541 U. S. ____ (2004)
NO. 02-1593


on writ of certiorari to the united states court of appeals for the ninth circuit

[March 31, 2004]

   Justice Thomas, with whom Justice Breyer joins, concurring in the judgment.

   I agree with Justice Stevens that the mineral reservation provision in the Pittman Underground Water Act of 1919 (Pittman Act or Act) cannot be meaningfully distinguished from the analogous provision in the Stock-Raising Homestead Act of 1916 (SRHA). As Justice Stevens points out, the term “minerals” in the Pittman Act provision is only twice modified by the adjective “valuable,” which “suggest[s] that the terms ’valuable minerals’ and ‘minerals’ were intended to be synonymous.” Post, at 2–3 (dissenting opinion). I concur in the judgment, however, because I believe that mineral reservations pursuant to both the Pittman Act and the SRHA do not include sand and gravel.

   To reach its result without reconsidering Watt v. Western Nuclear Inc., 462 U. S. 36 (1983), the plurality relies heavily on the Pittman Act’s use of the term “valuable minerals,” contrasting this with the SRHA’s use of the term “minerals.” This difference, the plurality holds, makes the scope of the Pittman Act’s mineral reservation provision both more clear and more narrow than that of the SRHA. See ante, at 6. Placing so much emphasis on the modifier “valuable” in the Pittman Act, however, ignores the fact that the Act uses the terms “valuable minerals” and “minerals” interchangeably. It also implies that the Court erred in Western Nuclear, not by interpreting the term “minerals” too broadly to include sand and gravel (as the plurality suggests here, see ante, at 6), but by interpreting “minerals” too narrowly by reading into the term a requirement that the minerals can be used for commercial purposes.* If the word “valuable” were the textual source of a commercial purpose requirement, then the SRHA’s lack of that modifier would strongly imply that the SRHA contains no commercial purpose requirement. Because the Court in Western Nuclear properly interpreted the term “minerals” to contain a commercial purpose requirement, I would not put so much emphasis on the modifier “valuable.”
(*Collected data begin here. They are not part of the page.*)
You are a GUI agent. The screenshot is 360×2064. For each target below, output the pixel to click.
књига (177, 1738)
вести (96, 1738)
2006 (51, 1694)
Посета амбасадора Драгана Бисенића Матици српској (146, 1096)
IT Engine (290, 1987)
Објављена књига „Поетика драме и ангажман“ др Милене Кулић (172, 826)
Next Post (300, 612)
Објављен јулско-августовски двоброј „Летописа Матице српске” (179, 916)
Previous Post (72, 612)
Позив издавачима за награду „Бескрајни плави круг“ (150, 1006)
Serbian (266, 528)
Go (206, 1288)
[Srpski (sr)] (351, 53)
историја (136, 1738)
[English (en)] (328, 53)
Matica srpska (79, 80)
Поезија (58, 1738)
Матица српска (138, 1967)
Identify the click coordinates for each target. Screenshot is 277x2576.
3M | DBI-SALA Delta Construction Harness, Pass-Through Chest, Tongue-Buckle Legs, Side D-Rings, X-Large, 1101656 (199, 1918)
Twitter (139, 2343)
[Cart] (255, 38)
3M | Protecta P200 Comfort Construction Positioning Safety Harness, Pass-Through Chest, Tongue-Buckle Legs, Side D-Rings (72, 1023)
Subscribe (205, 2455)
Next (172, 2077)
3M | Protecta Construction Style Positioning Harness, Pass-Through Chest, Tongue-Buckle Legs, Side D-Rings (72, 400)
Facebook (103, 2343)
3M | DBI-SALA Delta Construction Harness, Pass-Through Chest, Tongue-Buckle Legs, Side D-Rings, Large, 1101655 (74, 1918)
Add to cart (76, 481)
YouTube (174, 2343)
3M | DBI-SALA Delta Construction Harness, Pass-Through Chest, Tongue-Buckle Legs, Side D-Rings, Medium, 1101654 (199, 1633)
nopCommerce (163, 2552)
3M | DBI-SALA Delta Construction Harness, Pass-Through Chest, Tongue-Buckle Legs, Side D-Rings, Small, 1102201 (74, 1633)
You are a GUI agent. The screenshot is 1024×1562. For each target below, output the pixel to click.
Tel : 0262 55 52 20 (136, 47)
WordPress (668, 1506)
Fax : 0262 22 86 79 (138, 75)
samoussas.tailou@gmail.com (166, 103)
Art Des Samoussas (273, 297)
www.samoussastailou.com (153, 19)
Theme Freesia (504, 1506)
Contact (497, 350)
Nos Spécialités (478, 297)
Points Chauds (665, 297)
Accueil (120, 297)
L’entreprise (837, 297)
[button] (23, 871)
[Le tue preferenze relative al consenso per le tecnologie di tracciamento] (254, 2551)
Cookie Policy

   I disagree, however, with the Court’s conclusion in Western Nuclear that sand and gravel are “minerals” under the SRHA merely because, hypothetically, at the time of the passage of the SRHA, they could have been used for commercial purposes, 462 U. S., at 55. Because the SRHA and the Pittman Act should be construed similarly, the plurality’s reasoning with respect to the Pittman Act cannot be confined to that Act and naturally carries over to the SRHA. As the plurality points out, both common sense and the “statutory context” of the Pittman Act’s enactment confirm the view that sand and gravel are not included within the Pittman Act’s mineral reservations, since sand and gravel were not understood to be “valuable minerals” at the time of the passage of the Act. See ante, at 7–9. Likewise, sand and gravel, with respect to SRHA lands, were not considered to be susceptible of commercial use at the time Congress passed the SRHA.

   Although the Court in Western Nuclear incorrectly applied its definition of “minerals” to include sand and gravel, the Court is typically reluctant to overrule decisions involving statute interpretation because “stare decisis concerns are at their acme in cases involving property and contract rights.” State Oil Co. v. Khan, 522 U. S. 3, 20 (1997). Because the Government identifies significant reliance interests that would be upset by overruling Western Nuclear, I do not advocate doing so. The Pittman Act, however, involves substantially less land than the SRHA, and the Government does not identify any significant reliance interests that would be unsettled by our failing to extend Western Nuclear’s reasoning. I would therefore reverse the judgment of the Court of Appeals and decline to extend Western Nuclear’s faulty reasoning beyond the SRHA.

* Indeed, the Court in Western Nuclear at times suggested an even narrower definition of “mineral,” stating that “Congress plainly contemplated that mineral deposits on SRHA lands would be subject to location under the mining laws.” 462 U. S., at 51. Those laws allowed individuals “to locate claims to federal land containing ‘valuable mineral deposits.’ ” Id., at 50–51 (emphasis added). Hence, even minerals indisputably considered “valuable” might fall outside a mineral reservation under the SRHA if the deposit itself was not substantial enough to be “valuable.”